Je découvre l'auteur et ce livre déjà ancien mais malheureusement toujours d'actualité, et je sens que les traces de cette lecture en moi vont rester vivaces.
La première qualité de ce recit/conte est de nous faire rencontrer des hommes (et une femme) dans l'épaisseur de leur humanité, la complexité de leur vécu, de leurs rêves, de leur désespoir, là où le traitement médiatique "des migrants" est dépersonnalisant, qu'il soit voyeuriste et larmoyant ou froidement statistique.

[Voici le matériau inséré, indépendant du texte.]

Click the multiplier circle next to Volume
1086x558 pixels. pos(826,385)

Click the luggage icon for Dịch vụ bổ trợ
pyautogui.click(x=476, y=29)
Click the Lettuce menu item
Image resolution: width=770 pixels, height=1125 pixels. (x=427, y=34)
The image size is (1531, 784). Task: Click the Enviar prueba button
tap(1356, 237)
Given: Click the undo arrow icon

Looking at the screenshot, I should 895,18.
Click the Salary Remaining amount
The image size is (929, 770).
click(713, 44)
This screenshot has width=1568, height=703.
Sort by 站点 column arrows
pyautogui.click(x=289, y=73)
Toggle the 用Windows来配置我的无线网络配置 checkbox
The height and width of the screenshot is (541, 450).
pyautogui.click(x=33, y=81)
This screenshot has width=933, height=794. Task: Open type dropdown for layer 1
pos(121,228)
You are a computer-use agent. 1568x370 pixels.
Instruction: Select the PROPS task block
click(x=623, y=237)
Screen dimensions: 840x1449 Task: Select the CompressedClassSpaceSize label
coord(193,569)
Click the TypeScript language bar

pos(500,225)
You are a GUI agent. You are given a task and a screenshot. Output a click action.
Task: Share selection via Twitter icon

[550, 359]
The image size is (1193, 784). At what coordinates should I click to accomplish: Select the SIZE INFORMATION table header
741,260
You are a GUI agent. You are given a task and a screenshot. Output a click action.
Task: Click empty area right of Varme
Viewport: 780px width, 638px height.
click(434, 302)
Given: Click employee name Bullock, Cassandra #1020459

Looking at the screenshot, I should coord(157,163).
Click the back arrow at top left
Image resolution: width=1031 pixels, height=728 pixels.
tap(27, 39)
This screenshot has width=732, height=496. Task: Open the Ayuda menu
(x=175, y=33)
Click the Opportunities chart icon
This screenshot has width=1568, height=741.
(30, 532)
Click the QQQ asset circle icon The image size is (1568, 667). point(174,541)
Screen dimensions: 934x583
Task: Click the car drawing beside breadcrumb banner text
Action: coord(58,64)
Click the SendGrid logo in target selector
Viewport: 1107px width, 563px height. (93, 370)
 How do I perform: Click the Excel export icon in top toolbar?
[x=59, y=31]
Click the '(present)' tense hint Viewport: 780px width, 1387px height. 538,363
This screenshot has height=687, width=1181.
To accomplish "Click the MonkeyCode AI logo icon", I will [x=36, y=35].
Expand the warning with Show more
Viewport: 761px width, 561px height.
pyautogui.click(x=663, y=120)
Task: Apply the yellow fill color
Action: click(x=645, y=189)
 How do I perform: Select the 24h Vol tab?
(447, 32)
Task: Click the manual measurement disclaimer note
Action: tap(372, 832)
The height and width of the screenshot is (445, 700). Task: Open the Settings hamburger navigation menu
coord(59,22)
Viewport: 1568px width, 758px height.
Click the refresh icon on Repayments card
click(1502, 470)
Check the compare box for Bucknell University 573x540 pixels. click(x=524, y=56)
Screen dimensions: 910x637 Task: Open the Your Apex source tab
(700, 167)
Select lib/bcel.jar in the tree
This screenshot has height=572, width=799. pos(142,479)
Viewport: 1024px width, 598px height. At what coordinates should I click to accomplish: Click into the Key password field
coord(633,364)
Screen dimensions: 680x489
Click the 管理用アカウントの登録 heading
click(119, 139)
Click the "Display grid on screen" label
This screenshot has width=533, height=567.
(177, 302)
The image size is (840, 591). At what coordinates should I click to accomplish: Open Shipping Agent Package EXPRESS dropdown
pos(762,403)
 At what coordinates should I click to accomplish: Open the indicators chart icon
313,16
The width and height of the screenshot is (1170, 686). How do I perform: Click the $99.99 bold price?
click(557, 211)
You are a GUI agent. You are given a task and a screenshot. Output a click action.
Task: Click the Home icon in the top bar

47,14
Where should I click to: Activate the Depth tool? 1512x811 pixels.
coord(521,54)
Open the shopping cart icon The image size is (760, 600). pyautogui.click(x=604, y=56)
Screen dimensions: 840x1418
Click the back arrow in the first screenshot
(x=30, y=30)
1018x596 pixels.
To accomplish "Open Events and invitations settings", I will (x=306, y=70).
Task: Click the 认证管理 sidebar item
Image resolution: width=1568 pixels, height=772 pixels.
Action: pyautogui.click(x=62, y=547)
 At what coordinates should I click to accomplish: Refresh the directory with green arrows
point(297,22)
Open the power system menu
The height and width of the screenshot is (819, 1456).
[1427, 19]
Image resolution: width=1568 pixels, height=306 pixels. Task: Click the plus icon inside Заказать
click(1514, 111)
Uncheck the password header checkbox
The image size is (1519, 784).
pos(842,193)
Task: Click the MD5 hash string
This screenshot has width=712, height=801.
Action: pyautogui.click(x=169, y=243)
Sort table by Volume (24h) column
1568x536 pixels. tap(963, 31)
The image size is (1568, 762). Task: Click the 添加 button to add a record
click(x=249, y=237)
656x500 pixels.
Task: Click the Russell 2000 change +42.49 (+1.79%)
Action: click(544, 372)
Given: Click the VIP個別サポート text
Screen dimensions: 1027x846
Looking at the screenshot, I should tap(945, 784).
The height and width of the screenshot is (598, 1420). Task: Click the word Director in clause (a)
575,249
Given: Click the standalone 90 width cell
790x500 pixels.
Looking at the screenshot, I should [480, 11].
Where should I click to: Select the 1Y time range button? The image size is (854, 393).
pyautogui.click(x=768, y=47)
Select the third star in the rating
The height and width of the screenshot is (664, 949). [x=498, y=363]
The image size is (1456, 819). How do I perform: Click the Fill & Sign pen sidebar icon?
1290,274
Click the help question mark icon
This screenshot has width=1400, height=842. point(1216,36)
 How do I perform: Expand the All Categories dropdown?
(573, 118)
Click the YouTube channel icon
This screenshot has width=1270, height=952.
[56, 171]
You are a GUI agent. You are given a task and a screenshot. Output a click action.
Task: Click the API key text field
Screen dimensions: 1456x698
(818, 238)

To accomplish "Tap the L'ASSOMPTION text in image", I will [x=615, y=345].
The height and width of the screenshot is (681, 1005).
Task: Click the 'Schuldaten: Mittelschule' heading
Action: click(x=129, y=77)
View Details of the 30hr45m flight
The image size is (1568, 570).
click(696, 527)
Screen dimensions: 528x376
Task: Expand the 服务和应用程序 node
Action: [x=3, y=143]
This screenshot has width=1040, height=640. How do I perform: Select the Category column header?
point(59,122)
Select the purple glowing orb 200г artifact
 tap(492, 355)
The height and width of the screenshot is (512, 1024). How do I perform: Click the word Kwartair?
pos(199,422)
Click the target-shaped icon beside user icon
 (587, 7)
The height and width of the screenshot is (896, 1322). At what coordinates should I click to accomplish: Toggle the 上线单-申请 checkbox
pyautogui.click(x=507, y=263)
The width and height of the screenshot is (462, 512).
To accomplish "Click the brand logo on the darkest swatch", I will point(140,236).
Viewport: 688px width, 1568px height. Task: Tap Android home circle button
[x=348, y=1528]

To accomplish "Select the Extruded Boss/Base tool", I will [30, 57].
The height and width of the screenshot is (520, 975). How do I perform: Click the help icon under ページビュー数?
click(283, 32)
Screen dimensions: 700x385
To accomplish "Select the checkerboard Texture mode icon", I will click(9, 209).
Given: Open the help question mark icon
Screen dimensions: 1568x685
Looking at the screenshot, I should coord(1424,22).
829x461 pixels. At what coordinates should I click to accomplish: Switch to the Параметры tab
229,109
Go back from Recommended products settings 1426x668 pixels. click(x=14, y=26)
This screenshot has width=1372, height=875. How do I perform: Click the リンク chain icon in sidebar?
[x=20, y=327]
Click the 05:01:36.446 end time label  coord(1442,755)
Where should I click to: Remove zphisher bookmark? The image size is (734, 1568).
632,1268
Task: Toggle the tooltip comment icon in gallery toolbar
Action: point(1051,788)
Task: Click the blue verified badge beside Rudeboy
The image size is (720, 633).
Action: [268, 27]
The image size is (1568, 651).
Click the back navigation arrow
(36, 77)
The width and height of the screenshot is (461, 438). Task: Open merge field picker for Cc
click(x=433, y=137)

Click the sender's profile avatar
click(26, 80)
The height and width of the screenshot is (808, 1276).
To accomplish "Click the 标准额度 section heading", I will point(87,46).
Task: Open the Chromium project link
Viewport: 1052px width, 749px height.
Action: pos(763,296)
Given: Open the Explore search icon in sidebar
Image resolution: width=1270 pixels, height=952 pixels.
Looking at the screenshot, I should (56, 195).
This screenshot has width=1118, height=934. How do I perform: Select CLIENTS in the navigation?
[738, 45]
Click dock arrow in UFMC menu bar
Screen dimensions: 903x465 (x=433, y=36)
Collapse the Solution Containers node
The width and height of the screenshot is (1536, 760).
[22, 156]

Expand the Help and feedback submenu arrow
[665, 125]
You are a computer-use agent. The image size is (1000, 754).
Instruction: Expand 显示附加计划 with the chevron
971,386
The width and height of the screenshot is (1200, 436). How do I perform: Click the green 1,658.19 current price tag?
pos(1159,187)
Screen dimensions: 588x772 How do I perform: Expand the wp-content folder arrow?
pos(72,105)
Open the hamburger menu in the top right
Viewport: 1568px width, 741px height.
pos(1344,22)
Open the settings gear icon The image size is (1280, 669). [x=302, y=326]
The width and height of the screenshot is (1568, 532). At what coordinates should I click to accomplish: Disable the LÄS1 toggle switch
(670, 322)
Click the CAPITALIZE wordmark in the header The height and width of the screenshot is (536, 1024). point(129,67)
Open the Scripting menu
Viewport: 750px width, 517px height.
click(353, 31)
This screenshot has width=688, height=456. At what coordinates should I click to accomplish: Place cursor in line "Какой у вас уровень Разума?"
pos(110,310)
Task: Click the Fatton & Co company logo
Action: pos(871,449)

Donc, nous allons suivre les itinéraires croisés du commandant Piracci et de quelques candidats à "l'
Eldorado" et, en particulier Soleiman et Boubakar, et mesurer l'enfer qu'il faut traverser pour espérer échapper à sa condition misérable et atteindre ce fameux
Eldorado.
Mais ce qui m'a le plus intéressée c'est la conscience aiguë de ce que l'on doit ( ou que l'on serait amené à) abandonner de soi-même, de sa propre humanité, avec le risque de se perdre soi-même :
"Je lui promets d'oublier qui je suis. D'oublier que cela fait huit mois qu'il veille sur moi. le temps de l'assaut, nous allons devenir des bêtes. Et cela, peut-être, fait partie du voyage. Nous éprouverons la violence et la cécité. La fraternité est restée dans le bois. Nous lui tournons le dos.... Il n'y a pas que les difficultés que nous rencontrons, l'argent à trouver, les passeurs, les policiers marocains, la faim et le froid. Il n'y a pas que cela, il y a ce que nous devenons. Je voudrais demander à Boubakar si, une fois passés de l'autre côté, nous nous apercevrons que nous sommes devenus laids... Je me pose cette question: si je réussis à passer, qui sera l'homme de l'autre côté ? Et est-ce que je le reconnaitrai ?"
Et, symétriquement, Salvatore Piracci, dont nous avions vu l'acharnement à sauver les migrants abandonnés à leur sort au large de Lampedusa, prendre conscience du caractère vain de ce sauvetage si c'était pour les remettre aux autorités qui les renverraient d'où ils venaient. Et les décisions radicales qu'il va en tirer en abandonnant tout de sa vie et en allant jusqu'à se retrouver dans la situation d'extrême dénuement, d'abandon et d'exil de ceux-ci.
La fin du roman nous laisse une note d'espoir quant à la victoire en chacun des valeurs d'humanité sur la violence et la cruauté qui pourraient naître du désespoir .
Vous l'aurez compris, si ce livre est court, les réflexions qu'il enclenche sont beaucoup plus durables.